The eurozone trade surplus widened in November because imports fell more sharply than exports, data from the EU’s statistics office Eurostat showed on Wednesday, pointing to continued weakness of domestic demand.

The 17 countries sharing the euro had an external trade surplus, unadjusted for seasonal swings, of 17.1 billion euros ($23.41 billion), in line with economists expectations.

It was above the 12.5 billion euros in the same period of last year and a revised 16.8 billion euro surplus in October and for the first 11 months of 2013 it was 139 billion euros — almost double that of the same period in 2012.

Non-seasonally adjusted, exports from the eurozone fell by 2 percent on the year in November after a 1 percent rise in October, while imports dropped by 5 percent, following a 3 percent contraction in October.

The United Kingdom remains the eurozone’s key business partner with cumulative exports for the January to November period up by 3 percent and imports down by 2 percent.

Exports to China, the bloc’s third biggest trade partner after the second United States, were flat in the first eleven months of last year while imports fell 6 percent, leaving a 69 billion euro trade deficit, down from 78.7 billion in the same period of 2012.
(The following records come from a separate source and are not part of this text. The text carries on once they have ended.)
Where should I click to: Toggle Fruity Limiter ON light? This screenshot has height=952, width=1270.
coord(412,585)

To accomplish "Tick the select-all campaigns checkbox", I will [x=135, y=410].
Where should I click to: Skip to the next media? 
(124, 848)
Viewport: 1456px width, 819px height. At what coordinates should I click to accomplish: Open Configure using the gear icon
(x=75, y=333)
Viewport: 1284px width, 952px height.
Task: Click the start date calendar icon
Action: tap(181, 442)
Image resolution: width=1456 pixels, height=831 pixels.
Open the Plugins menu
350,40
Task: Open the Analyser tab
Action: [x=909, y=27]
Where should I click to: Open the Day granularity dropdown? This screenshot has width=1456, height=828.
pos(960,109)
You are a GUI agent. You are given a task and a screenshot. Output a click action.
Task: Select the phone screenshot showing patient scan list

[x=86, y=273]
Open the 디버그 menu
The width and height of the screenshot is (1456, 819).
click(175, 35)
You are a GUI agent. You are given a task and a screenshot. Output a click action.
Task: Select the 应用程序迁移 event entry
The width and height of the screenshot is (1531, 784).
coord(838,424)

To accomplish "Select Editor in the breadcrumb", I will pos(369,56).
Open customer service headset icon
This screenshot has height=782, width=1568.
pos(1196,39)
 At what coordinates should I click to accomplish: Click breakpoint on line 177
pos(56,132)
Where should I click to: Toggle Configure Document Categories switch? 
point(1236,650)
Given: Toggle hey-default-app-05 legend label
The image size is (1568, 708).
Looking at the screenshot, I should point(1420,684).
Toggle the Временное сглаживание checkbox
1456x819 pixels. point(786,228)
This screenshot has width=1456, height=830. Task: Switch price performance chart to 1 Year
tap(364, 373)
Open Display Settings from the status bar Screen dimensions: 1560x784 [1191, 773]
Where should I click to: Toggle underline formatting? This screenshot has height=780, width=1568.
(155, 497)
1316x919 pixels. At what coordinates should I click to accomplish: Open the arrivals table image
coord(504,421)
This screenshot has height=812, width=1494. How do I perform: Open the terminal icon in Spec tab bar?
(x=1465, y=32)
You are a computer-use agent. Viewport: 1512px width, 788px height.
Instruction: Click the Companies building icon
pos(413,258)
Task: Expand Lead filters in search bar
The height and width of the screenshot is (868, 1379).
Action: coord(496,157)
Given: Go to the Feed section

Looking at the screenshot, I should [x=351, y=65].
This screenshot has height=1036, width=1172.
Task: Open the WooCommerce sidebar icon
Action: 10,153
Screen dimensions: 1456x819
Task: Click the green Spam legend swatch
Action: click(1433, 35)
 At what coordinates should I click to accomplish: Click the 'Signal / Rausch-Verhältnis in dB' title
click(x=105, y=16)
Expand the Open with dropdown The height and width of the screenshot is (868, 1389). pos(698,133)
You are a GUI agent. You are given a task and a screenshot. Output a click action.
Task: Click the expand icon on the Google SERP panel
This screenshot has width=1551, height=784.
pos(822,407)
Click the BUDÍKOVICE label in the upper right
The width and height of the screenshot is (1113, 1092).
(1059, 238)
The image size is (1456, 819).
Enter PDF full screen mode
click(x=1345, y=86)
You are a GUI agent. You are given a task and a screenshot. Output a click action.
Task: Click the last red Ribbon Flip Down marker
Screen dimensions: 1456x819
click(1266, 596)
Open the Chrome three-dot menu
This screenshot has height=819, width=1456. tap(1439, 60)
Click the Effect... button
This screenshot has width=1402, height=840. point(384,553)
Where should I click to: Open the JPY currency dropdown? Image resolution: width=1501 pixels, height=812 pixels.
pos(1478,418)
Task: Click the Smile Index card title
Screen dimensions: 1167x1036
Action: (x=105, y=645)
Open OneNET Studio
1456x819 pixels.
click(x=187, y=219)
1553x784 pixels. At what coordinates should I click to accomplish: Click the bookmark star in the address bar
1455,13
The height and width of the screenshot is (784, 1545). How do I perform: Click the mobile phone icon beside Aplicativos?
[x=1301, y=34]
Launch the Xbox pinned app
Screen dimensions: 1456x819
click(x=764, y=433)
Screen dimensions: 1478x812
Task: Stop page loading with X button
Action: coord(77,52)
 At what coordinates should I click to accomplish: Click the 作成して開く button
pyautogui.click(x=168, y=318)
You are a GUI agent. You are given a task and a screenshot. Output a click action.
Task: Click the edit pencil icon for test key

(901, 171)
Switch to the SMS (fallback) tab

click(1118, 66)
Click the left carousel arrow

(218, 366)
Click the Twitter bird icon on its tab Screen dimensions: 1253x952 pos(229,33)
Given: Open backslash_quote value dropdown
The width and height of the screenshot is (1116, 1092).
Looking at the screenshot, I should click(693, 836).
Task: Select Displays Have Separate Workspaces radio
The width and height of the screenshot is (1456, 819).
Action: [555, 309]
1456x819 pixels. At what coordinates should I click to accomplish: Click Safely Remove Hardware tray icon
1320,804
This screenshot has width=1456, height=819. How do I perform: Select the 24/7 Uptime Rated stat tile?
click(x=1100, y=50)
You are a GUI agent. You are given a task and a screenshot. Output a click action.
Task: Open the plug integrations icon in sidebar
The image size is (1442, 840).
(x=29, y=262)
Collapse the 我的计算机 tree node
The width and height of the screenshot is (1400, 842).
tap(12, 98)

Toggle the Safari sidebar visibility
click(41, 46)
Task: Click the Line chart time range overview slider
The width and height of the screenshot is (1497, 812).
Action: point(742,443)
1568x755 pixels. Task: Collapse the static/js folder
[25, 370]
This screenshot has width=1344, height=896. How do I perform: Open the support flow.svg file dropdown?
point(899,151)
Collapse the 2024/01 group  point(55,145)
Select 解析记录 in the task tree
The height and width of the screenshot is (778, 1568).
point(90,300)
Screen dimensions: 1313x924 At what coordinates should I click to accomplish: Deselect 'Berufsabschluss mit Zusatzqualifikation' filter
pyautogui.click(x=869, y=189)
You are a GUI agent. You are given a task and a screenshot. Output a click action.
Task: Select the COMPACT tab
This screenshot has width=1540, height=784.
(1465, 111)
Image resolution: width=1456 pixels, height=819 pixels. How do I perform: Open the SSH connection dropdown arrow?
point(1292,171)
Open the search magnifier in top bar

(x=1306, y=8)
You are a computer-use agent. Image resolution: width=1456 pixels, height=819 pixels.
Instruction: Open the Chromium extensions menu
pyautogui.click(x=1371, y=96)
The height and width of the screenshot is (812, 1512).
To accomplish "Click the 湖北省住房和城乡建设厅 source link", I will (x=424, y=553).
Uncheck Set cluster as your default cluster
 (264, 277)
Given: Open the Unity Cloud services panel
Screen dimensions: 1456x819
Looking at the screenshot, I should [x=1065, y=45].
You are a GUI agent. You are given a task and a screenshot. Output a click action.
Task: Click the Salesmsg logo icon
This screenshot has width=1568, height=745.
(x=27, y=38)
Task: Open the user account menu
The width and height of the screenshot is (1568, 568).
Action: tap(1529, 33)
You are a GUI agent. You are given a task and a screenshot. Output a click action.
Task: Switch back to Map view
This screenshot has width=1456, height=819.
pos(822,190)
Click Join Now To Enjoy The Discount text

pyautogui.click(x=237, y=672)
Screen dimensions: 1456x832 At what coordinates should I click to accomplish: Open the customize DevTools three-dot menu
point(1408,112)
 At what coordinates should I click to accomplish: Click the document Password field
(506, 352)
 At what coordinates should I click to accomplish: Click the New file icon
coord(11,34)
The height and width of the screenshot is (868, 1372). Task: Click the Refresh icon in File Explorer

In a sign of rising competitiveness, exports of Europe’s southern periphery countries — Spain, Portugal and Greece — were up by 4 percent in the January to November period, with cumulative trade deficits shrinking in all three year-on-year.

Germany’s trade surplus in the first eleven months of the year rose on the year, with flat exports and a 1 percent drop in imports, while France’s deficit, shrinking year-on-year, was mainly due to a drop in imports.